Despite massive population changes in the state from 1901 to 1961, the rural-dominated legislature refused to reapportion House and Senate seats based on population. They held on to old representation to maintain political and economic power in agricultural areas. In addition, the state legislature gerrymandered the few Birmingham legislative seats to ensure election by persons living outside Birmingham.
One result was that Jefferson County, containing Birmingham's industrial and economic powerhouse, contributed more than one-third of all tax revenue to the state, but did not receive a proportional amount in services. Urban interests were consistently underrepresented in the legislature. A 1960 study noted that because of rural domination, "A minority of about 25 per cent of the total state population is in majority control of the Alabama legislature."[6] African Americans were presumed partial to Republicans for historical reasons, but they were disfranchised. White Alabamans felt bitter towards the Republican Party in the aftermath of the Civil War and Reconstruction. These factors created a longstanding tradition that any candidate who wanted to be viable with white voters had to run as a Democrat regardless of political beliefs.
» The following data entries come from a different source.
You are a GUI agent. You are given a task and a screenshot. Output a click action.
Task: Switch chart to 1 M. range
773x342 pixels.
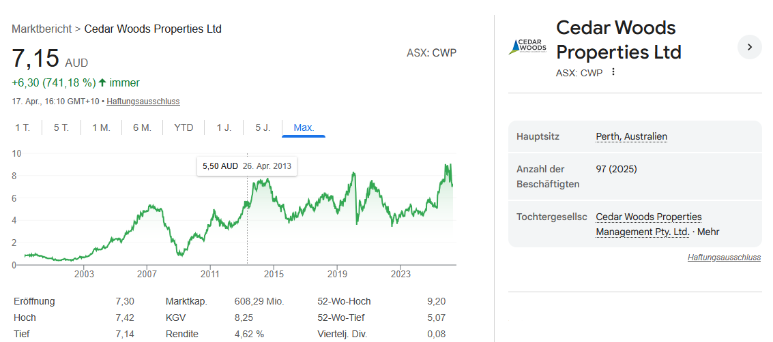click(101, 127)
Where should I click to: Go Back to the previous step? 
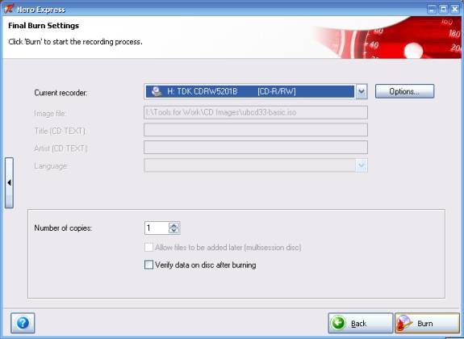(361, 323)
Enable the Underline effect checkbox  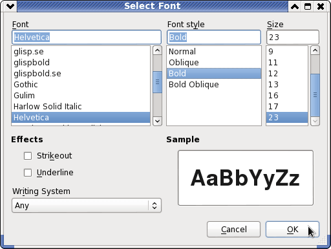(28, 173)
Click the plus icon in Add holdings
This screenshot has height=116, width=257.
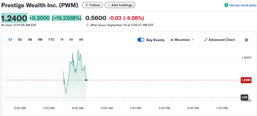[109, 5]
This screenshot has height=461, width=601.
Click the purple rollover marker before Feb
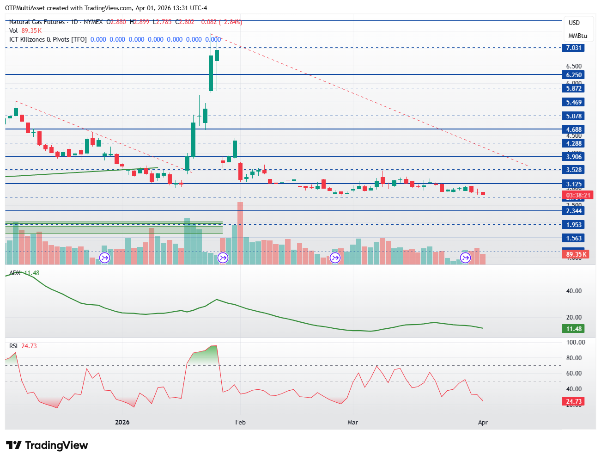[223, 258]
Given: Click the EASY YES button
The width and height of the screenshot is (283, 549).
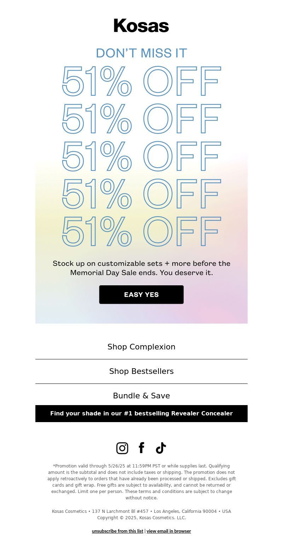Looking at the screenshot, I should [142, 295].
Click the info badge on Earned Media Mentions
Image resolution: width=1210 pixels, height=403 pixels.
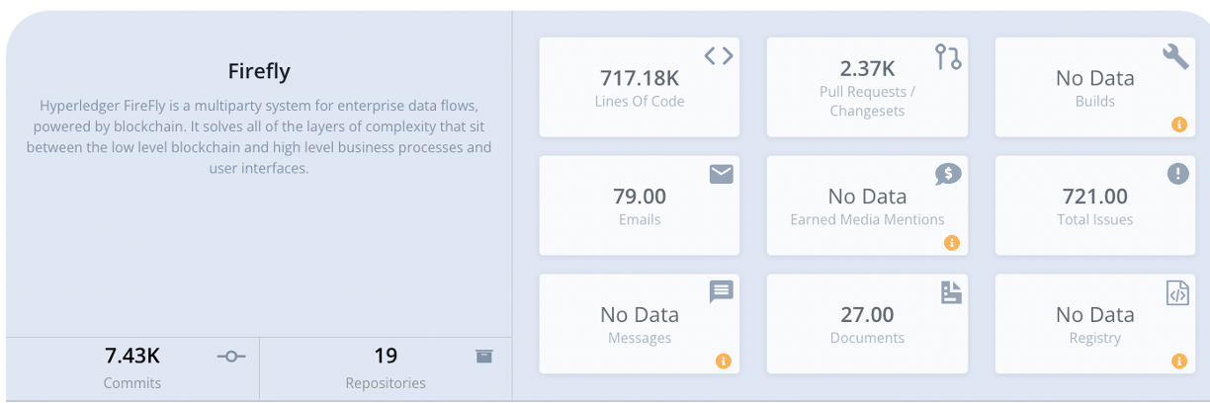point(951,242)
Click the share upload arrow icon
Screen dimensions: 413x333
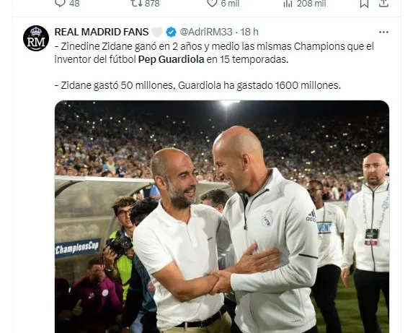[383, 3]
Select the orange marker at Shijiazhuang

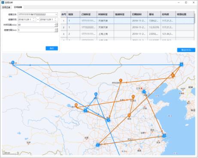click(133, 97)
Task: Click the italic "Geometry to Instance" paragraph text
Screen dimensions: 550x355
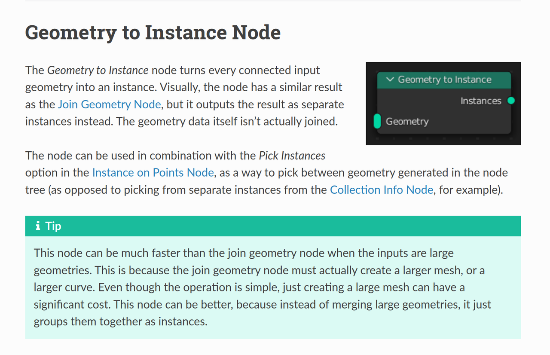Action: click(x=98, y=70)
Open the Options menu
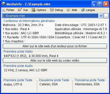110x94 pixels. pyautogui.click(x=41, y=10)
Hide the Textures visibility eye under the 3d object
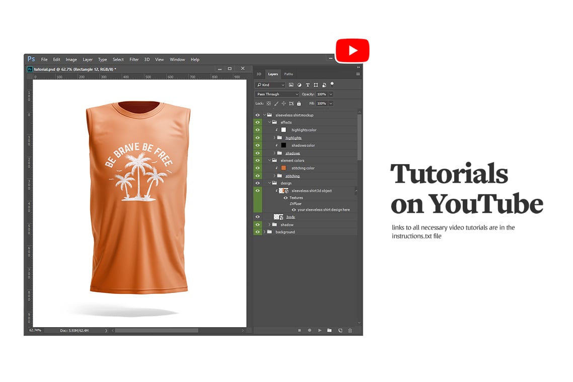Image resolution: width=573 pixels, height=382 pixels. (x=285, y=197)
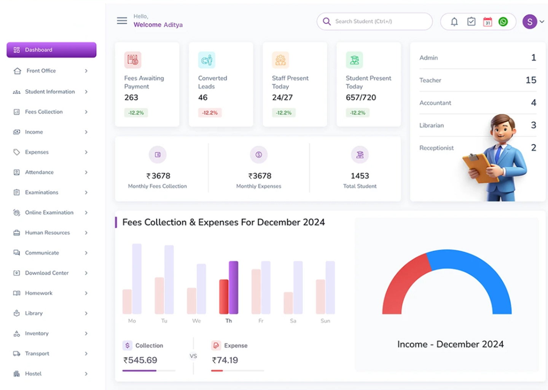Expand the Fees Collection sidebar chevron
The image size is (548, 390).
[x=86, y=112]
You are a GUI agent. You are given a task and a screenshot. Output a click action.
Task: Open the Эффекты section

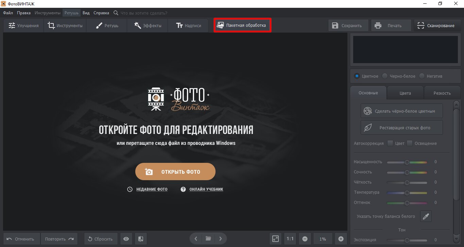(147, 25)
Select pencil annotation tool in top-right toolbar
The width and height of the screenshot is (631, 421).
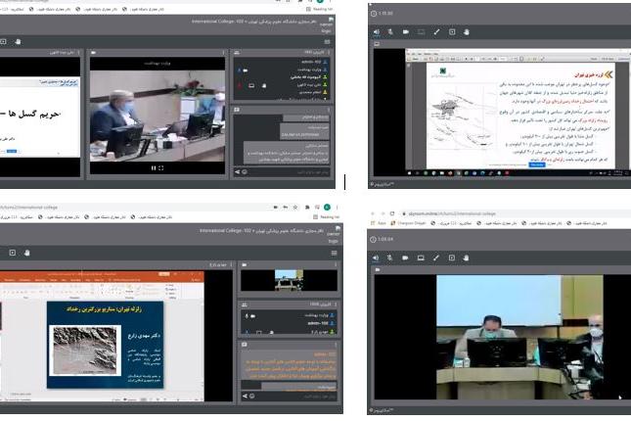(436, 31)
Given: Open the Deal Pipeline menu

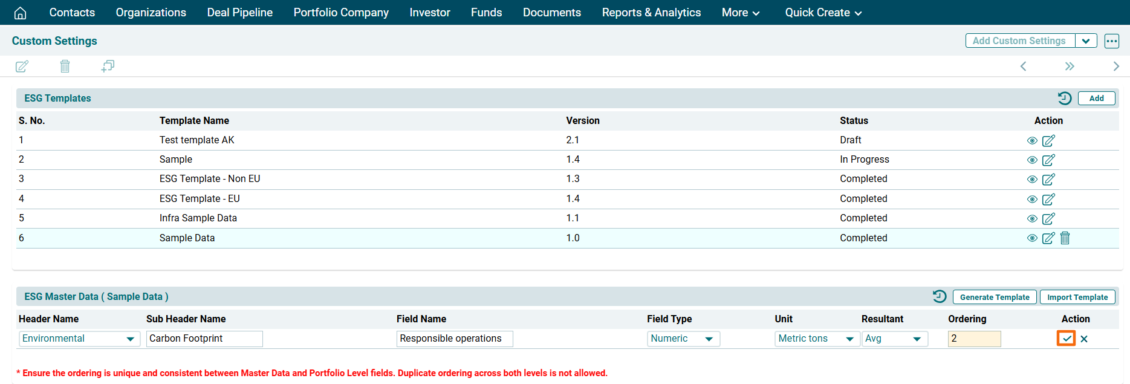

During the Civil Rights Movement, African Americans achieved a protection of voting and other civil rights through the passage of the nationalCivil Rights Act of 1964,[32] and the Voting Rights Act of 1965. De jure segregation ended in the states as Jim Crow laws were invalidated or repealed.[33] Under the Voting Rights Act of 1965, cases were filed in Federal courts to force Alabama to redistrict by population both the House and Senate of the state legislature. In 1972, for the first time since 1901, the legislature implemented the Alabama constitution's provision for periodic redistricting based on population. This benefited the urban areas that had developed, as well as all in the population who had been underrepresented for more than 60 years.[6] After 1972, the state's white voters shifted much of their support to Republican candidates in presidential elections (as also occurred in neighboring southern states). Since 1990 the majority of whites in the state have voted increasingly Republican in state elections. In 2010, Republicans won control of both houses of the legislature for the first time in 136 years.[34]